MUNICH
The second hearing of a neo-Nazi terrorist group accused of racially-motivated murders in Germany began Tuesday with legal wrangling at a court in Munich.
Lawyers of Beate Zschaepe, the main suspect who is charged with killing ten people, including eight Turks, between 2000 and 2007, demanded that the hearings be moved to a larger courtroom in the high-profile proceedings. The judges rejected the request.
The prosecution read only a 35-page shortened version of the indictment instead of an original 488-page one.
Zschaepe was busy with her notebook at the beginning of the reading of the indictment that charges her of complicity in all the murders and with being part of a terrorist organization.
The "National Socialist Underground" (or NSU) trial, the highest-profile criminal case in Germany in the past decades, also brings into question modus operandi of Germany's domestic intelligence agencies, fueling doubts that German authorities had been "reluctant" to clamp down on the NSU when it staged its first attack, a bombing in 1998 in the city of Jena.

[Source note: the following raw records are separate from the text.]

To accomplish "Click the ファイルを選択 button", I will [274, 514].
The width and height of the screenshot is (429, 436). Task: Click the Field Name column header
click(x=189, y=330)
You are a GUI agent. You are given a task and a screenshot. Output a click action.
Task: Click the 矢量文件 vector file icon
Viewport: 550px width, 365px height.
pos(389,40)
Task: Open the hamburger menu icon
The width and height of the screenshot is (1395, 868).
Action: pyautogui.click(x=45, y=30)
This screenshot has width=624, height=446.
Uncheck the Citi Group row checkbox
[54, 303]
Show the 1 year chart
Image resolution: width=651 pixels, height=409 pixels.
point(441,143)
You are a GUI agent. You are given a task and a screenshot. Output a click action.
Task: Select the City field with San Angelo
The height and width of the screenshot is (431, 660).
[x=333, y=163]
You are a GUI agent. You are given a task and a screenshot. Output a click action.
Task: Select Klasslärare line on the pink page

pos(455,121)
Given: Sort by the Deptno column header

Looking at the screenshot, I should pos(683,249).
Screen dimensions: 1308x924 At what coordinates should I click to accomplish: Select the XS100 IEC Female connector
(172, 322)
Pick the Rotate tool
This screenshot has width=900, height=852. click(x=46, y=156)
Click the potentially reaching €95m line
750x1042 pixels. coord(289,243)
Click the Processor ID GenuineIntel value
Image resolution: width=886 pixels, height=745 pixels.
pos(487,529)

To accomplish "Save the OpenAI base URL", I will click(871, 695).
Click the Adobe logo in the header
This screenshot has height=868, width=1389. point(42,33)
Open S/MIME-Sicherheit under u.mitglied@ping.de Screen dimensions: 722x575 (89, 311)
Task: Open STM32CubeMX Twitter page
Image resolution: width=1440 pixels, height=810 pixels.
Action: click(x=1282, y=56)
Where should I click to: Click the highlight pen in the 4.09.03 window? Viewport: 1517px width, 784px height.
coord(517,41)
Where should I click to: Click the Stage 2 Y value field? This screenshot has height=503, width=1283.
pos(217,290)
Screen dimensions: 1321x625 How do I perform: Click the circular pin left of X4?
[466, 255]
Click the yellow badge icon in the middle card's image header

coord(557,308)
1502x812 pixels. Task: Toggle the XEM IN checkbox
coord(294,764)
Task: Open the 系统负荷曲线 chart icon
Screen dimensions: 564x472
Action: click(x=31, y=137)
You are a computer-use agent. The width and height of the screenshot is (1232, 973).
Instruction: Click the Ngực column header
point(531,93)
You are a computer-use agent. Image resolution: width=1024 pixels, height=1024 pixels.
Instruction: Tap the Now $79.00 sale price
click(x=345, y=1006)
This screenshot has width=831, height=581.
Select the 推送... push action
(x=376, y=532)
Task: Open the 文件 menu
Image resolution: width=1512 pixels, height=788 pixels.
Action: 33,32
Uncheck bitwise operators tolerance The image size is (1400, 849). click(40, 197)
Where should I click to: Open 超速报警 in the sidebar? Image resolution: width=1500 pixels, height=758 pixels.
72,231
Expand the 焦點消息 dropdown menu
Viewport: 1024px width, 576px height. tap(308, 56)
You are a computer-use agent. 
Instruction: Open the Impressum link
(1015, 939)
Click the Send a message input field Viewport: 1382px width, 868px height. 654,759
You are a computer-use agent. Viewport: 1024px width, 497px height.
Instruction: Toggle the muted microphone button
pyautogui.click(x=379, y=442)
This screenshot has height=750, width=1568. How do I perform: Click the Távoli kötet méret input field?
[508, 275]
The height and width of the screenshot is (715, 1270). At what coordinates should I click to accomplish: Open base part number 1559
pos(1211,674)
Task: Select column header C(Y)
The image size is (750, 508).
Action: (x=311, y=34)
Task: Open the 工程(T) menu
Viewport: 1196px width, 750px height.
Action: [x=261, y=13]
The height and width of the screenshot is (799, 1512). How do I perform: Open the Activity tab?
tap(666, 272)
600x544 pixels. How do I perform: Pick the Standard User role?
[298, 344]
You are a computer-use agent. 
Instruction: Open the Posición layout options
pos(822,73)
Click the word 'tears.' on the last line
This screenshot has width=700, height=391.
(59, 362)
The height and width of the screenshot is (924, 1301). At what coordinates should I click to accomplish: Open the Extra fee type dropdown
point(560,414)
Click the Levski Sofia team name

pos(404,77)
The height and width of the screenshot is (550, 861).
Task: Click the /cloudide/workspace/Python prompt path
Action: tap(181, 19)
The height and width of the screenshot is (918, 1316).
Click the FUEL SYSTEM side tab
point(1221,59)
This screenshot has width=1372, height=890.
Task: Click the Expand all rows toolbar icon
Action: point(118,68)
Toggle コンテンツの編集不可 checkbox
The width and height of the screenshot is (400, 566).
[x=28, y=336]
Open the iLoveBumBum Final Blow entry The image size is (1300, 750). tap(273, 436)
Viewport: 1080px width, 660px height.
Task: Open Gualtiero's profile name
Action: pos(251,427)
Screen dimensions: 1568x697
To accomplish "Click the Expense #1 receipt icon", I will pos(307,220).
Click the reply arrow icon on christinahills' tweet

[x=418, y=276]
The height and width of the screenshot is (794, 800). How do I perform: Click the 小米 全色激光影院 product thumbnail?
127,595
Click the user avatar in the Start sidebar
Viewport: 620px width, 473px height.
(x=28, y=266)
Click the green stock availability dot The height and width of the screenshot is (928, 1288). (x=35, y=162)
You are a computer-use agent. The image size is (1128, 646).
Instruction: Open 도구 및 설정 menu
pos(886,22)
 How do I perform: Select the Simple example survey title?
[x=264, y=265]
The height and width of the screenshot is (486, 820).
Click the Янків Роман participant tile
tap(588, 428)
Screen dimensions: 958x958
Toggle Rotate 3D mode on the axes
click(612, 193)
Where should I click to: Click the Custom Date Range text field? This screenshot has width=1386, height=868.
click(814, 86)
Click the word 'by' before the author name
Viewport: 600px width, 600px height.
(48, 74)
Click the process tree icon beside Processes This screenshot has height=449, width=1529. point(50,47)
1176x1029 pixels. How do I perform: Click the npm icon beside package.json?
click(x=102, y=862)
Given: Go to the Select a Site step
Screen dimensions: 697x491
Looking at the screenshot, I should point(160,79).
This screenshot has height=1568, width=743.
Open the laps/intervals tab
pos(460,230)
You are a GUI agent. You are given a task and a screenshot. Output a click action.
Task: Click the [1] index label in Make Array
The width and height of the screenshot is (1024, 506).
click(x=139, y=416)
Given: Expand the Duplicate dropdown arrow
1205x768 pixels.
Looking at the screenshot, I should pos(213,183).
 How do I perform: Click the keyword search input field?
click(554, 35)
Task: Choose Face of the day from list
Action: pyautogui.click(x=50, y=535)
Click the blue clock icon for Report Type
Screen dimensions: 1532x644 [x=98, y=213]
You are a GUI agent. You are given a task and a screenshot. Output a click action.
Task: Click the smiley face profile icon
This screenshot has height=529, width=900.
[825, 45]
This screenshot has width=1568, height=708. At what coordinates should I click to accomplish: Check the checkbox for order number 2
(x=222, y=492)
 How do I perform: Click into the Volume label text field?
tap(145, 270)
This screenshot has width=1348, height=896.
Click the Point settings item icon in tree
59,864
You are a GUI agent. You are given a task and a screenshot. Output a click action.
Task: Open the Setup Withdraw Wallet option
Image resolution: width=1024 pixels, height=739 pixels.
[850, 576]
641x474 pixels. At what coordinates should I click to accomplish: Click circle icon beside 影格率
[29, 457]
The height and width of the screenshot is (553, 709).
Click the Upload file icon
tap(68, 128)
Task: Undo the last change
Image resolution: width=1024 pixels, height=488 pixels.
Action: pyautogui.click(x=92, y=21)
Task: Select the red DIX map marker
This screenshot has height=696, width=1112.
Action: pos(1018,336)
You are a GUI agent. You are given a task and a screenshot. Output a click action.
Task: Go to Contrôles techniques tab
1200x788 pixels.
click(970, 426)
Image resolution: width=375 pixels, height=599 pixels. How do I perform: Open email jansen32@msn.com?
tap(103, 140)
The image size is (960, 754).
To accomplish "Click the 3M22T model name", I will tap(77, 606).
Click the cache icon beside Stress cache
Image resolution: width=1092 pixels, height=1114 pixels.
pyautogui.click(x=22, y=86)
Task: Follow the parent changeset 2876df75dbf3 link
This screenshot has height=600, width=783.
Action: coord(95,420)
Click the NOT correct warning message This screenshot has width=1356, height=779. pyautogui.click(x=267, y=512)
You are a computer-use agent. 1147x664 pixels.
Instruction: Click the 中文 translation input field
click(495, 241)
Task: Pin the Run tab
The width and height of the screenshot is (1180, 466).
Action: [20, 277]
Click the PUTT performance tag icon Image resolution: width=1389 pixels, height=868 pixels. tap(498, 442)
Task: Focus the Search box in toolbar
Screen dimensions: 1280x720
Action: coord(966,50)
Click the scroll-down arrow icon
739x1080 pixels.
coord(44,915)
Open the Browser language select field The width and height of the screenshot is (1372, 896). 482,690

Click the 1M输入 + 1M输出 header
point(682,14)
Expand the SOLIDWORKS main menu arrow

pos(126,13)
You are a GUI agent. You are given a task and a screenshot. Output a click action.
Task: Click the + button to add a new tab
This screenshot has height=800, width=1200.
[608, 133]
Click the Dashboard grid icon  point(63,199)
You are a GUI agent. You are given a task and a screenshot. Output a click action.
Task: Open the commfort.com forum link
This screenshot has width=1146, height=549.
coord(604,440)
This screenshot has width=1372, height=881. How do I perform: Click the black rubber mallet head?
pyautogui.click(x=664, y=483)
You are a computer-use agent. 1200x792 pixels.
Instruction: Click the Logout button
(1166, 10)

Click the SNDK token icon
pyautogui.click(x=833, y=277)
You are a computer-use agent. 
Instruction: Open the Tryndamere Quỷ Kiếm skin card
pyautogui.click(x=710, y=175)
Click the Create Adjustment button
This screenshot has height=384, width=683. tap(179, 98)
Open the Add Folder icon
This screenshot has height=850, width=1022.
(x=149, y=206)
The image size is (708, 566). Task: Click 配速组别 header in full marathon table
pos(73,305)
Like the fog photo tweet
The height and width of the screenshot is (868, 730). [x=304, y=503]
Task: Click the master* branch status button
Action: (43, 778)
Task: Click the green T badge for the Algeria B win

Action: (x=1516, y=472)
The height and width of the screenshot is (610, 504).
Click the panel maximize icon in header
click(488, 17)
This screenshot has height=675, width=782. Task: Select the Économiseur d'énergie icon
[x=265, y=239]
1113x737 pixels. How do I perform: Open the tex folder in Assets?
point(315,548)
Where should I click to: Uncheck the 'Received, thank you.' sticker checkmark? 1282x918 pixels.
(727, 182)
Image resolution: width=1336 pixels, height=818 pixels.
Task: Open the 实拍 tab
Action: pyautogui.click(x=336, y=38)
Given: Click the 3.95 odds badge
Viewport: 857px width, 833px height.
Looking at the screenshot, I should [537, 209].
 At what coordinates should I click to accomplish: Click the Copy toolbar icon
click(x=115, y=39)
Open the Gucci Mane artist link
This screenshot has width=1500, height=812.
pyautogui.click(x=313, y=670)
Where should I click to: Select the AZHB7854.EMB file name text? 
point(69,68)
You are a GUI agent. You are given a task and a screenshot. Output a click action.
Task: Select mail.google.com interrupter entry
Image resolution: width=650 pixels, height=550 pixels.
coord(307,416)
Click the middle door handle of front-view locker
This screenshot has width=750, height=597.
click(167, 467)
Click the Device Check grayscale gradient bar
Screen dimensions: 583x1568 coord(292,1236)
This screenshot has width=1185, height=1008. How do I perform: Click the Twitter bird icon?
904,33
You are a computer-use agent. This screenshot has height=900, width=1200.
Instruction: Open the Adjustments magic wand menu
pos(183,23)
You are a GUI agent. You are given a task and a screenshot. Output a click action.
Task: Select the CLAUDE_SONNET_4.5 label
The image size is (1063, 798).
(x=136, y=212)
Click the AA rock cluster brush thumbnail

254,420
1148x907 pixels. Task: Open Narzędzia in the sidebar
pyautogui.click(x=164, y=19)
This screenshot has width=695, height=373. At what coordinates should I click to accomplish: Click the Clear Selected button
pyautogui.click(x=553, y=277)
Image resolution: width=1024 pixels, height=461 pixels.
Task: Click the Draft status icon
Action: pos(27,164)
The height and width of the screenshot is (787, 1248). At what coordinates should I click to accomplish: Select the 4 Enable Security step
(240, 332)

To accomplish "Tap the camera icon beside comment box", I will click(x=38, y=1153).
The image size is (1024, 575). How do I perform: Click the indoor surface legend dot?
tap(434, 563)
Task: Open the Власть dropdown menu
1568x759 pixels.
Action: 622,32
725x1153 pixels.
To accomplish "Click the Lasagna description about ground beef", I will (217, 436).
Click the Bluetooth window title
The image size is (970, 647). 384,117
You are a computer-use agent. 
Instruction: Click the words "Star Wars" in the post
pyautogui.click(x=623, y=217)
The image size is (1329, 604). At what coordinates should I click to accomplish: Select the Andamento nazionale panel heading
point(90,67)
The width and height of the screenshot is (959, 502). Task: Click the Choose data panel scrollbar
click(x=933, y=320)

A string of revelations about the NSU and its ties since November 2011, when the cell's existence first came to light after Uwe Mundlos and Uwe Bonhardt -- two of the three known members of the NSU who allegedly killed themselves following a failed bank robbery -- have sent shock waves through German politics, security bureaucracy and the Turkish community, and expectations have been raised that the trial will shed light on suspicions involving German state institutions.